Le troisième et dernier Rapport actualisé du Fonds mondial international (FMI) note une croissance de 3,2% pour l’économie mondiale en 2024 et 3,3% en 2025. Ces prévisions, selon le Rapport du FMI, anticipe sur une amélioration des économies de la Chine et de l’Inde.
‘’La croissance en Inde et en Chine a été révisée à la hausse et représente près de la moitié de la croissance mondiale. Cela étant, les perspectives pour les cinq prochaines années demeurent moroses, en grande partie à cause de l’essoufflement du dynamisme des pays émergents d’Asie. En 2029, la croissance chinoise devrait se modérer à 3,3 %, soit un taux nettement plus bas qu’aujourd’hui’’, indique le Chef économiste du FMI, Pierre-Olivier Gourinchas, dans le Rapport rendu public le 16 juillet. Ces prévisions soulignent une détérioration de l’économie mondiale en rapport aux périodes 2000 à 2019 où la croissance moyenne se situait à 3,8%. «Nous avons deux domaines d’inquiétudes. L’une concerne la trajectoire budgétaire d’un certain nombre de pays où les Finances publiques ont été très sollicitées (…), la seconde concerne les politiques industrielles et commerciales, le risque de fragmentation géo-économique», a détaillé le rapporteur, interrogé par l’AFP.

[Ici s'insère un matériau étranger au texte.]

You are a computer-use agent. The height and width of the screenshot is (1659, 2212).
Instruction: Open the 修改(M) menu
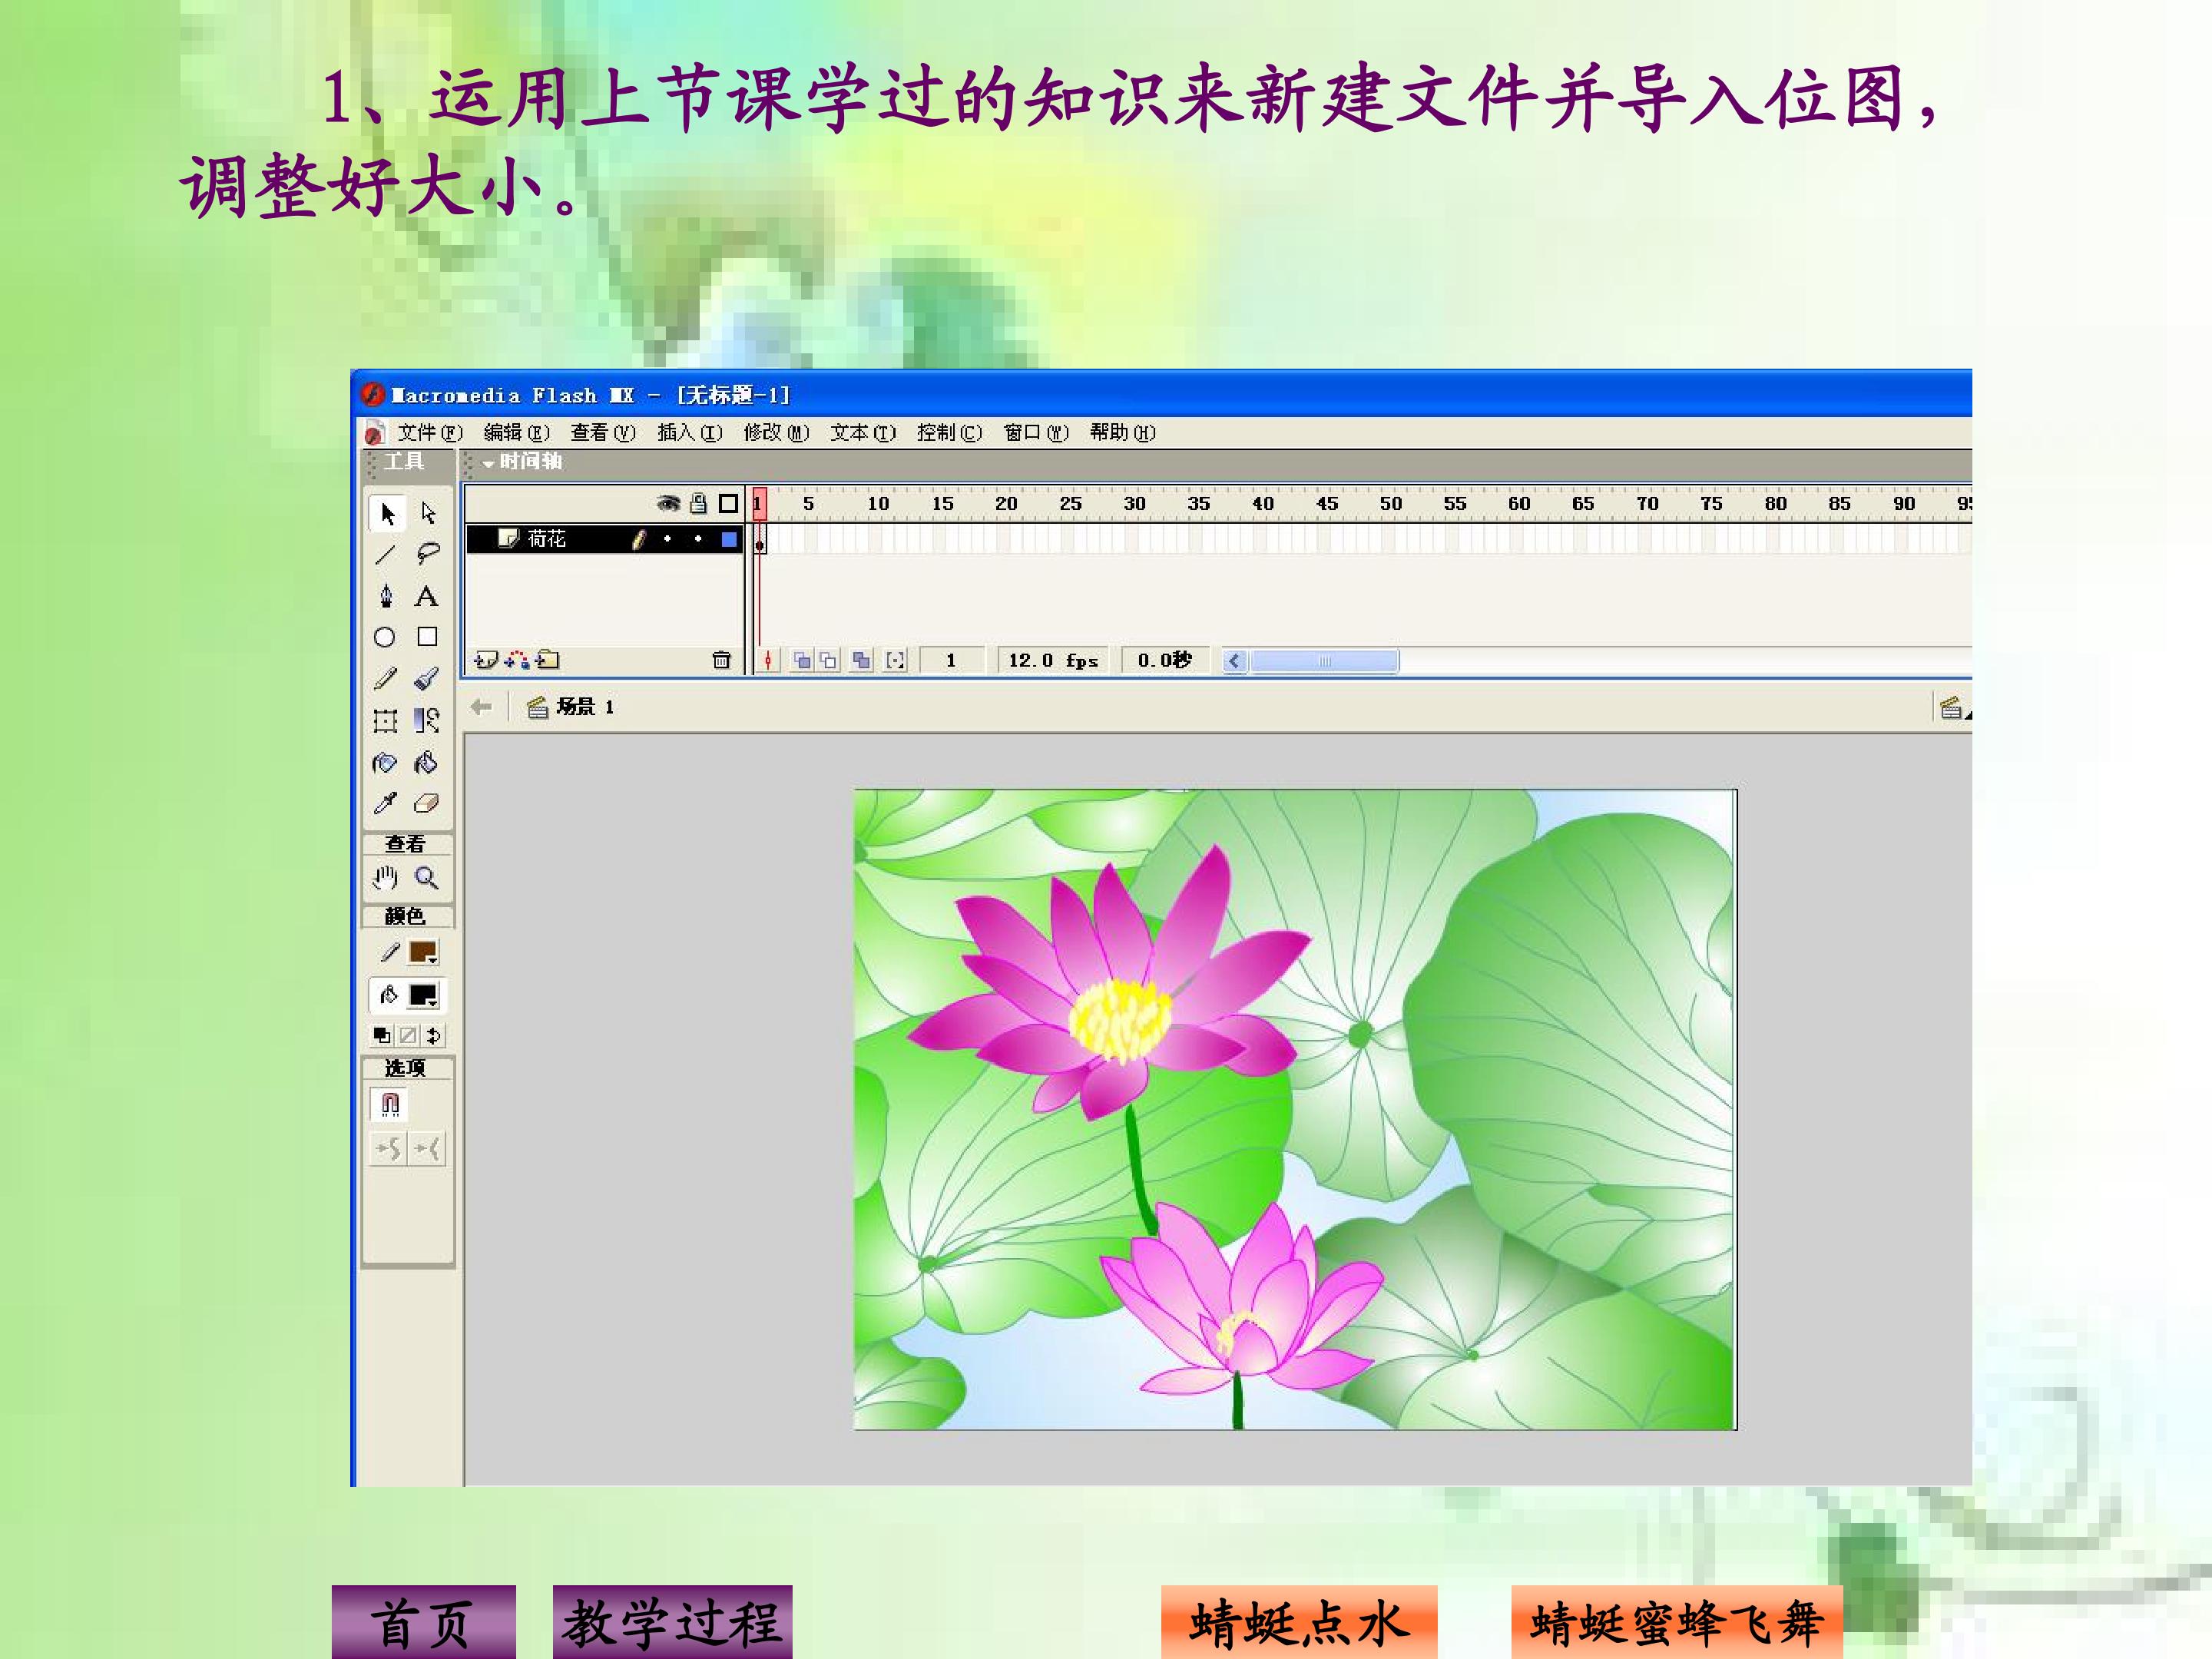776,432
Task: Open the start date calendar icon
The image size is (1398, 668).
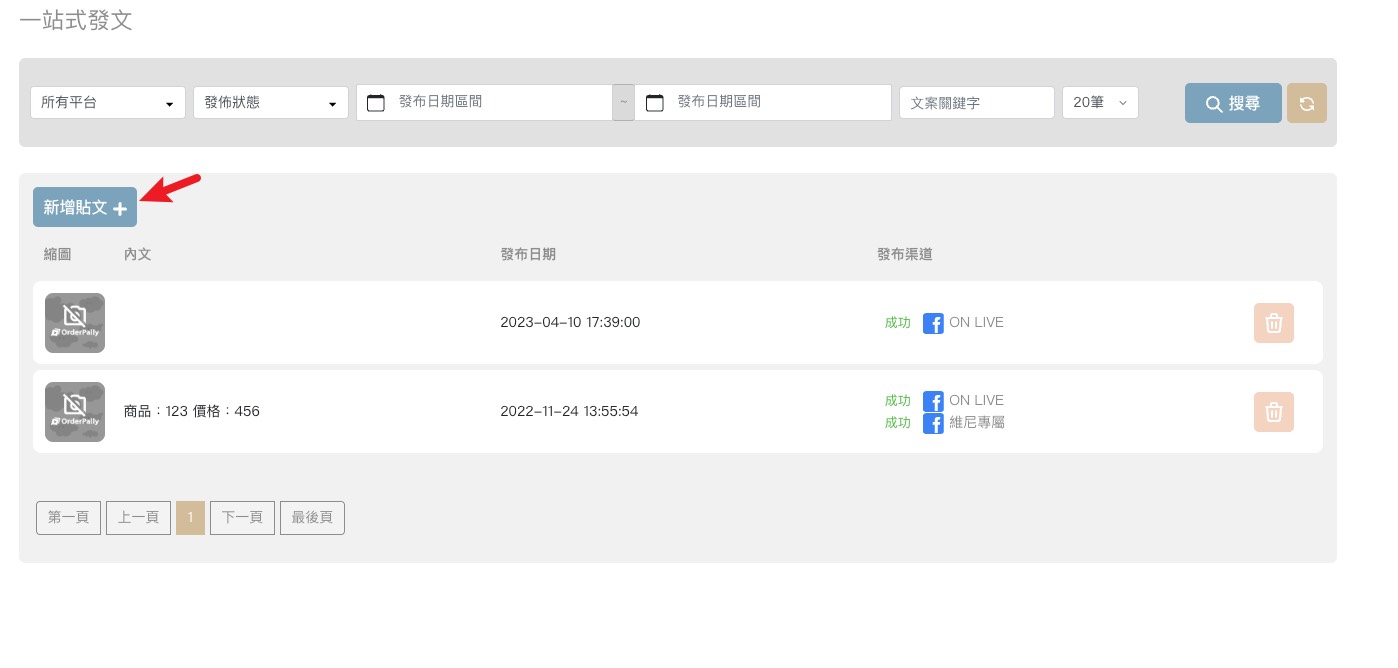Action: [376, 102]
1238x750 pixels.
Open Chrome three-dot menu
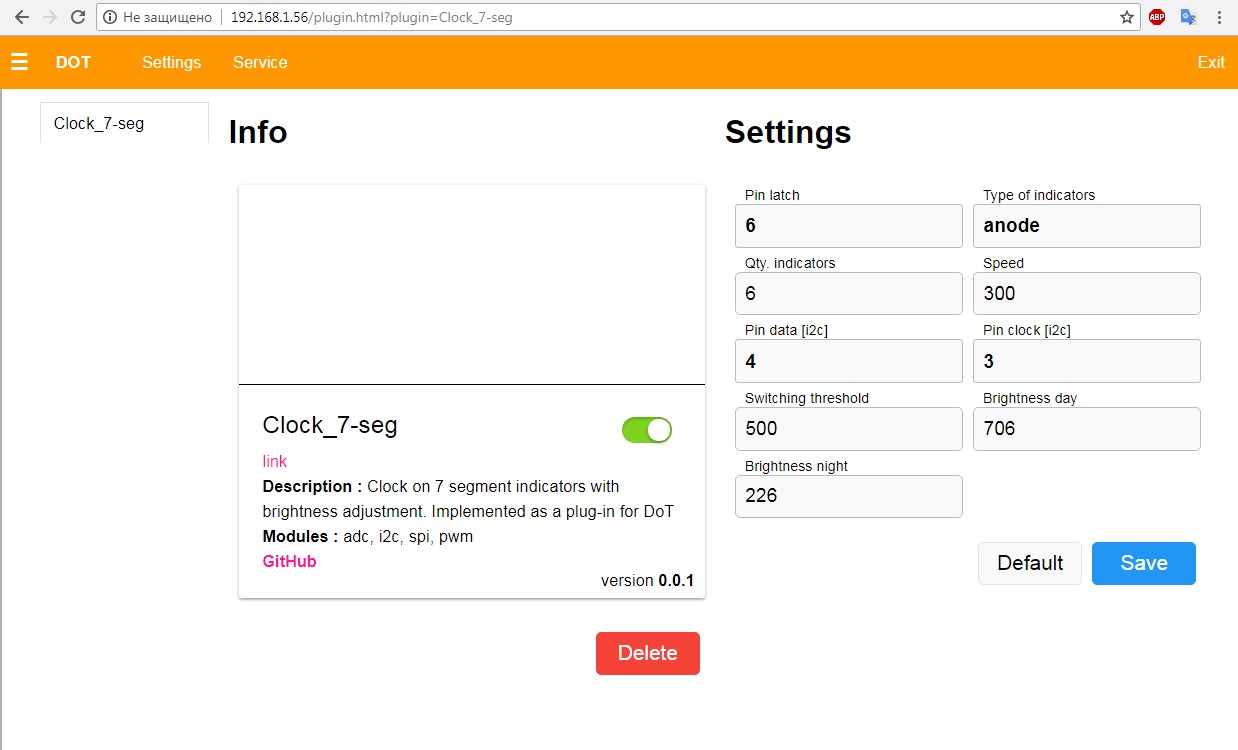pos(1219,17)
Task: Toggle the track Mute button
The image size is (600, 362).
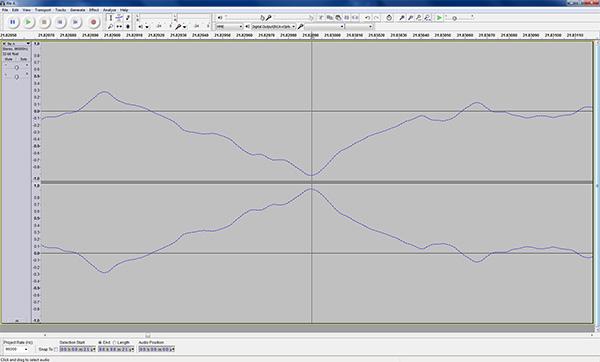Action: (9, 59)
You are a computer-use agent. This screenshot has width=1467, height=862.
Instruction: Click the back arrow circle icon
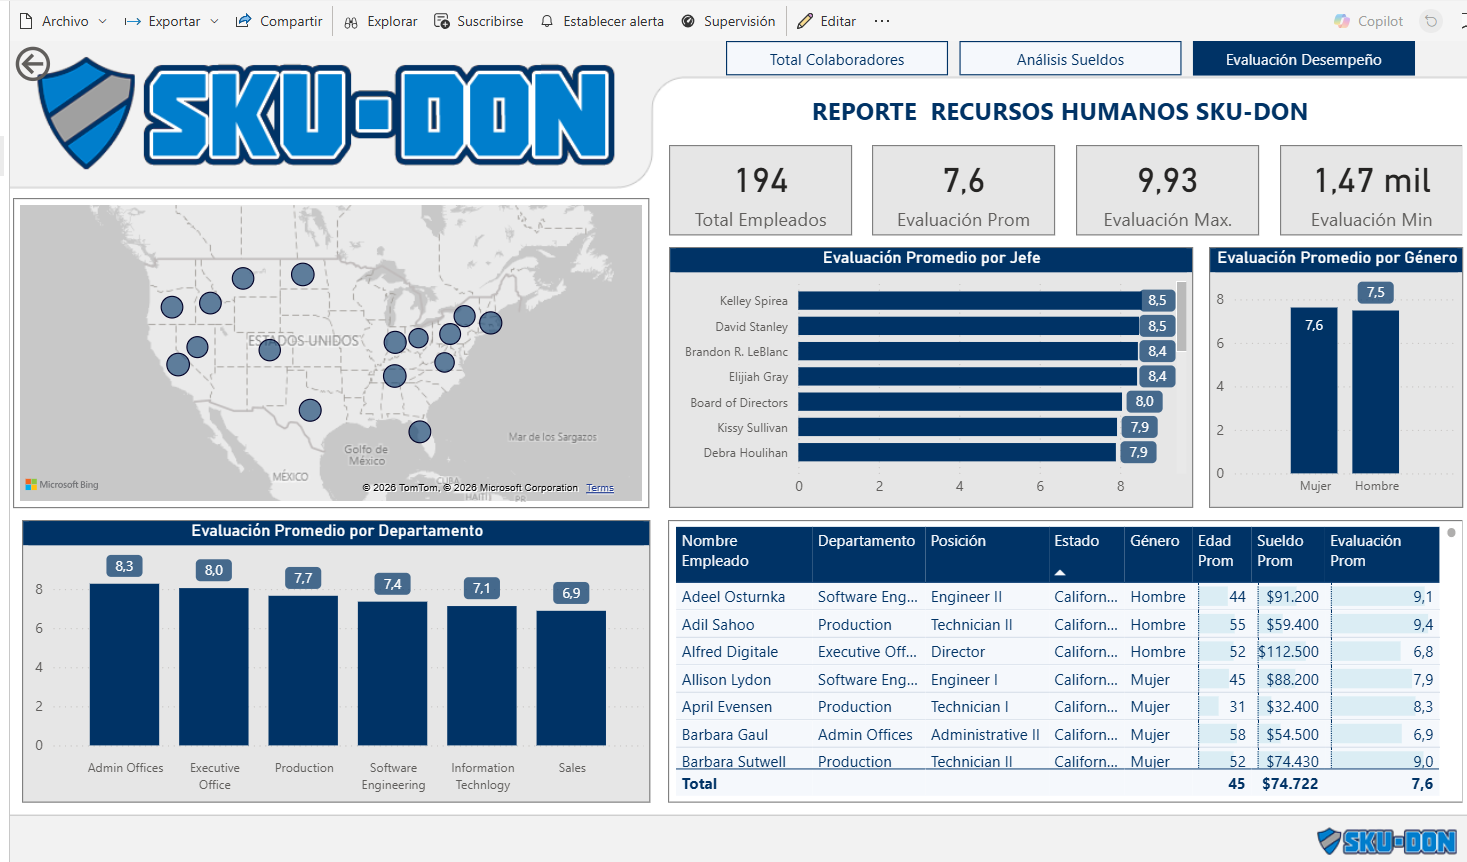[x=33, y=64]
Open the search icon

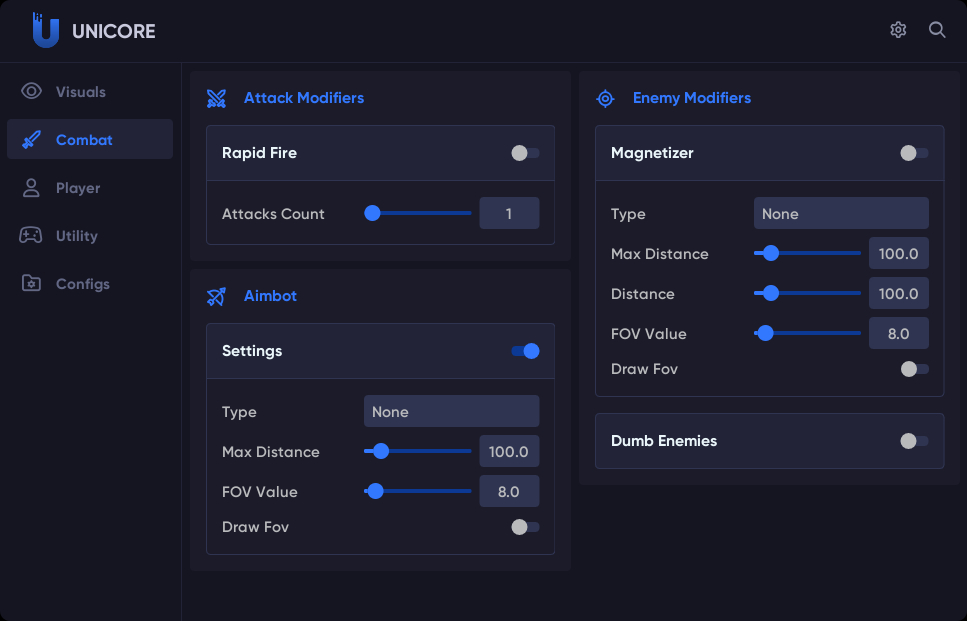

Toujours selon lui, cette fragmentation est le fait de multiples règlementations protectionnistes un peu partout dans le monde et qui sont en forte augmentation. «Nous voyons une explosion du nombre de mesures restrictives. 3.000 mesures ont été mises en place l’année dernière, contre plus d’un millier en 2019 ou 2020, ce qui était déjà un niveau élevé», a souligné M. Gourinchas lors d’une conférence de presse.Si les tendances restent diverses entre les principales économies mondiales, l’Institution de Bretton-Woods souligne un rapprochement des perspectives à moyen terme parmi les économies avancées, du fait d’un ralentissement progressif de l’économie américaine combinée à une reprise de l’économie européenne à partir de 2025. En 2024, l’écart devrait rester conséquent, avec une croissance toujours annoncée à 2,6% pour les Etats-Unis, en léger recul (0,1 point de pourcentage) par rapport à l’estimation précédente, contre seulement 0,9% pour la zone euro (+0,1 point par rapport à Mars).
‘’Les pays émergents d’Asie sont toujours le principal moteur de l’économie mondiale. Comme en avril, nos projections font état d’un ralentissement de l’inflation mondiale à 5,9% cette année, contre 6,7% en 2023, ce qui la place globalement sur la bonne voie pour un atterrissage en douceur. Toutefois, dans certains pays avancés, en particulier aux États-Unis, la désinflation décélère et les risques sont orientés à la hausse’’, note le Rapport.
Comme solutions, le Rapport propose de s’attaquer directement aux défis budgétaires. ‘’La dégradation des finances publiques a rendu de nombreux pays plus fragiles qu’anticipé avant la pandémie. La première des priorités doit être la reconstitution progressive et crédible des marges de manœuvre tout en protégeant les plus vulnérables. Une telle action permettra de libérer des ressources pour répondre aux besoins de dépenses qui prennent de l’importance, comme la transition climatique et la sécurité nationale et énergétique. Mais surtout, un accroissement des réserves donne la possibilité de mobiliser les ressources budgétaires nécessaires pour faire face à des chocs inattendus’’, propose le Rapport.